__Enunciado a__. Encontra nas entradas todas as linhas que contêm a palavra "axis" e copia-as. Tem em conta a diferença entre maiúsculas e minúsculas.

__Excerto da fonte__.
----

Relator: FERNANDA ISABEL PEREIRA
Descritores: JUNÇÃO DE DOCUMENTO
ADMISSIBILIDADE
Nº do Documento: RL
Data do Acordão: 04/27/2006
Votação: UNANIMIDADE
Texto Integral: S
Meio Processual: APELAÇÃO
Decisão: REVOGADA A DECISÃO
Sumário: I - Decorre do disposto no artigo 543º nº 1 do referido código que, apresentados os documentos e assegurado o contraditório, o juiz, se não tiver ordenado a junção e verificar que os documentos são impertinentes ou desnecessários, não os admitirá no processo, recusando a sua junção ou mandando retirá-los do mesmo se tiverem sido juntos, e ordenará a sua entrega ao apresentante.
II - Documentos impertinentes ou desnecessários são os que dizem respeito a factos estranhos à matéria da causa; desnecessários são os relativos a factos da causa, mas que não importa apurar para o julgamento da acção.
III - O juízo acerca da força probatória dos documentos não deve nem pode ser feito no momento em que se decide sobre a admissibilidade da sua junção ao processo. Nesse momento relevam apenas a oportunidade da sua apresentação e que os mesmos não se mostrem impertinentes ou desnecessários, à luz do disposto nos artigos 523º e 543º do Código de Processo Civil.
IV - Verificados esses requisitos de admissibilidade dos documentos, tem de aceitar-se a sua junção aos autos, independentemente de qualquer juízo sobre a sua aptidão para demonstrar o facto ou os factos cuja prova visam.
(F.G.)
Decisão Texto Integral: Acordam no Tribunal da Relação de Lisboa:
1. Relatório:
B, SA, intentou, em 16 de Julho de 2002, no Tribunal Cível da Comarca de Lisboa a presente acção declarativa de condenação, sob a forma de processo sumário, contra F, pedindo que este fosse condenado a pagar-lhe a quantia de 6.695,05 euros, acrescida de juros de mora vencidos no montante de 364,65 euros e vincendos até integral pagamento, com fundamento em que a pedido do réu contratou com a ré a construção e instalação de roupeiros em sua casa. Foi feito o orçamento no valor de 9.687,84 euros tendo o réu entregue o sinal de 2.992,79 euros em 27/8/2001, data em que ficou acordado com o réu que os técnicos da autora se deslocariam novamente a sua casa para rectificar algumas medidas, o que o réu inviabilizou por não estar em casa na hora agendada. Posteriormente acordaram que os técnicos da autora se deslocariam a casa do réu na segunda semana de Setembro de 2001, o que veio a acontecer, tendo a autora concluído os roupeiros em 15/10/2002 e, pretendendo instalá-los em casa do réu, não conseguiu contactá-lo para o efeito. Por carta datada de 22/10/2001 o réu veio exigir a devolução do sinal que entregou. Os roupeiros permanecem nas instalações da autora e não podem ser vendidos a outro cliente.

----

__Registos de elementos de interface__.
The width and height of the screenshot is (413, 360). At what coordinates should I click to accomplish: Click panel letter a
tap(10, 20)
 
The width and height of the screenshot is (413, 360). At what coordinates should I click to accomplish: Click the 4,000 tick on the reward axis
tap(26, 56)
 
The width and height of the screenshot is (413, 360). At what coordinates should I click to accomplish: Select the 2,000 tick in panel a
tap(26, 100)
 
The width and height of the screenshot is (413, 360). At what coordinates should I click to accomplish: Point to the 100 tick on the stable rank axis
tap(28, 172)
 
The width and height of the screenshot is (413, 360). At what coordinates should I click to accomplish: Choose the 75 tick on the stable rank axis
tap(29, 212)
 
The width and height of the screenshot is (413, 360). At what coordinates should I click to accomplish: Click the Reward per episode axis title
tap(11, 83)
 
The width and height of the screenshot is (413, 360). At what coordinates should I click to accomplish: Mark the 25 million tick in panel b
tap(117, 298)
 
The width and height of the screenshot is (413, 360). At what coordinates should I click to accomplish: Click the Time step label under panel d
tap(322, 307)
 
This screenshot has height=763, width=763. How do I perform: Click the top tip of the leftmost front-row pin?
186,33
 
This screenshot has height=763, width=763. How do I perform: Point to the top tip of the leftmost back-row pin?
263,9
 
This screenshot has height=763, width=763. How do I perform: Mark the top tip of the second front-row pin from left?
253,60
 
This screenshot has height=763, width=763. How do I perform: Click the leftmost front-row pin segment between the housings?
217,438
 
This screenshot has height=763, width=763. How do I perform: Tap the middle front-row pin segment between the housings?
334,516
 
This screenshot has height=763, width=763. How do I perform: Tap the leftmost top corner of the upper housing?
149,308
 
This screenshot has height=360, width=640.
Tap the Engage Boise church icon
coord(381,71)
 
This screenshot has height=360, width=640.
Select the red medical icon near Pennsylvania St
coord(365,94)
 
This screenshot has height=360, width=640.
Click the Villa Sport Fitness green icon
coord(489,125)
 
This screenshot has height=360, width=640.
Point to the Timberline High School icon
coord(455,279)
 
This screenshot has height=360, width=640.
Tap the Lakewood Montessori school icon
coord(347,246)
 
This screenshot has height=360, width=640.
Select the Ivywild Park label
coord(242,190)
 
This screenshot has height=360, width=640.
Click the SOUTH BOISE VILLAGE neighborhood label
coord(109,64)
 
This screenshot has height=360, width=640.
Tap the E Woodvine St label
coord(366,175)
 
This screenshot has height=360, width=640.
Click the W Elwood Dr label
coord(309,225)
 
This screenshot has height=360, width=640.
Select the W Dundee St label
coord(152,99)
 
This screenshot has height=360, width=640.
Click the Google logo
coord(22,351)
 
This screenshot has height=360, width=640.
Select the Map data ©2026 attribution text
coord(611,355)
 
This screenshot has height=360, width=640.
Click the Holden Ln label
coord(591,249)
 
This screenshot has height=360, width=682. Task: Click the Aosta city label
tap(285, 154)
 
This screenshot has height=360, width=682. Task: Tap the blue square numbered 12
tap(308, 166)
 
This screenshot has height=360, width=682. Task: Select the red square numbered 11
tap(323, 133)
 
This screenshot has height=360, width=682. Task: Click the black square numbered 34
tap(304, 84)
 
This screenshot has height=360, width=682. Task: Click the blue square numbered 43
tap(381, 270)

----

__Enunciado b__. Retoma o acórdão sobre a junção de documentos a partir do ponto em que termina.

__Resposta a__.
The width and height of the screenshot is (413, 360). At what coordinates should I click to accomplish: Click the 4,000 tick on the reward axis
The width and height of the screenshot is (413, 360). At what coordinates should I click to accomplish: Point to the 100 tick on the stable rank axis
The width and height of the screenshot is (413, 360). At what coordinates should I click to accomplish: Choose the 75 tick on the stable rank axis
The width and height of the screenshot is (413, 360). At what coordinates should I click to accomplish: Click the Reward per episode axis title

__Resposta b__.
Na contestação o réu alegou, em suma, que a obra foi adjudicada em 27 de Agosto de 2001, aguardando que lhe comunicassem a data da entrega e montagem dos roupeiros. No dia 25 de Agosto um técnico da autora deslocou-se à sua residência a fim de rectificar as medidas e foi em consequência disso que foi entregue o sinal. Ficou acordado que o prazo de entrega dos roupeiros seria de 30 dias após adjudicação. Nunca foi contactado em data posterior para proceder à rectificação das medidas e os roupeiros não lhe foram entregues no prazo fixado, pelo que perdeu o interesse nos mesmos.
Em reconvenção pediu que a autora fosse condenada a devolver-lhe a quantia entregue a título de sinal acrescida de juros de mora a contar da data da interpelação – 22/10/2001.
Na resposta a autora impugnou a matéria da reconvenção.

No decurso da audiência de discussão e julgamento a autora requereu a junção de quatro documentos.
O réu declarou não se opor à sua junção, mas impugnou-os.
Foi proferido despacho que não os admitiu.

Desse despacho agravou a autora, formulando as seguintes conclusões:
1ª Os documentos em causa são todos documentos internos da Autora, ora Agravante, cuja relevância, autenticidade e verdadeiro significado resultaria claramente do confronto dos mesmos com as testemunhas arroladas pela Autora.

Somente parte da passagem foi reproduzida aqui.